Force equals mass times acceleration
Choose what resistive force to use, inverse velocity or inverse square velocity
Write down the differential equation
Solve it

3. Nov 26, 2009

### HallsofIvy

I can"! But are you clear on the terminology? Your title asked "how can differentiate this one" implying you have a function to differentiate but that doesn't appear to be the case. You are just asking about setting up the dynamic equation.

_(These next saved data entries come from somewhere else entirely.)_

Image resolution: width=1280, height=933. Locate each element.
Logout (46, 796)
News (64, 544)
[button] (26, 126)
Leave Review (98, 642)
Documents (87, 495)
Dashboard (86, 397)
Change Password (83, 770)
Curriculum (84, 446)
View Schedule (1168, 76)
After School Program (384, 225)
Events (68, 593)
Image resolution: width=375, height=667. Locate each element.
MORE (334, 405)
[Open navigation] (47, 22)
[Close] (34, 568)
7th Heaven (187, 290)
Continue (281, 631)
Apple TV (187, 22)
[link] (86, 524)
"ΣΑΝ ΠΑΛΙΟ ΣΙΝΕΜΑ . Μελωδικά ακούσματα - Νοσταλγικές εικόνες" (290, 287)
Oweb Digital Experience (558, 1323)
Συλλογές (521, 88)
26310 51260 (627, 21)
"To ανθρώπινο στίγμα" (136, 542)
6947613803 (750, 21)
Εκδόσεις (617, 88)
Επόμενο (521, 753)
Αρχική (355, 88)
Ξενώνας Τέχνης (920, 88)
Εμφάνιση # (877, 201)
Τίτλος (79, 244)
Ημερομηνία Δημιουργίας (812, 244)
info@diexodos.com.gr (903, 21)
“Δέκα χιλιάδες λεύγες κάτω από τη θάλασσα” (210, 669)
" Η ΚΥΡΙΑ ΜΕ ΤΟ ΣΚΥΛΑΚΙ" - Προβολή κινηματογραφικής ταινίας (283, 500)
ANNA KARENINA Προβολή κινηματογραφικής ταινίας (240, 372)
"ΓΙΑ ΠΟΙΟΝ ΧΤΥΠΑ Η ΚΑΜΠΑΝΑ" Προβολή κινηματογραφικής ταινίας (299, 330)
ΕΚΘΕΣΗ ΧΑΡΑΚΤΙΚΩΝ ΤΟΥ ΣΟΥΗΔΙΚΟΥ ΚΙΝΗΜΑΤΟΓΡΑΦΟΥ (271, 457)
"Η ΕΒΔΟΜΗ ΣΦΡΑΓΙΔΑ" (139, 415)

As g edgar says, "Force equals mass times acceleration" so ma= m dv/dt= -g- f(v) where "f(v)" is the resistive force. That can be a very complicated function of the velocity depending on the situation. I do not agree with g edgar's "inverse" formulas. Typically, the faster something is going, the greater the drag, not the other way around. Normally, the drag is simplified to either -kv or -kv2 where k is the constant of proportionallity and v is the speed.

4. Nov 26, 2009

### Fiasal teslla

When I tried to solve it, I started with this equation
F-R=ma, where F= mg, snd R is the risitive force which equals bv (b is a constant)
So, mg-bv=ma
mg-bv=m dv/dt then we seperate the variables to get the time in terms of the velocity

Am I correct with that?

5. Nov 26, 2009

### HallsofIvy

Yes, in that case, with resistive force proportional to v, you get a fairly simple equation:m dv/dt= mg- bv, a separable equation. But be careful about signs. If you are taking "upward" to be positive, then it is m dv/dt= -mg- bv. Since drag always acts opposite to velocity, the coefficient of v is always negative.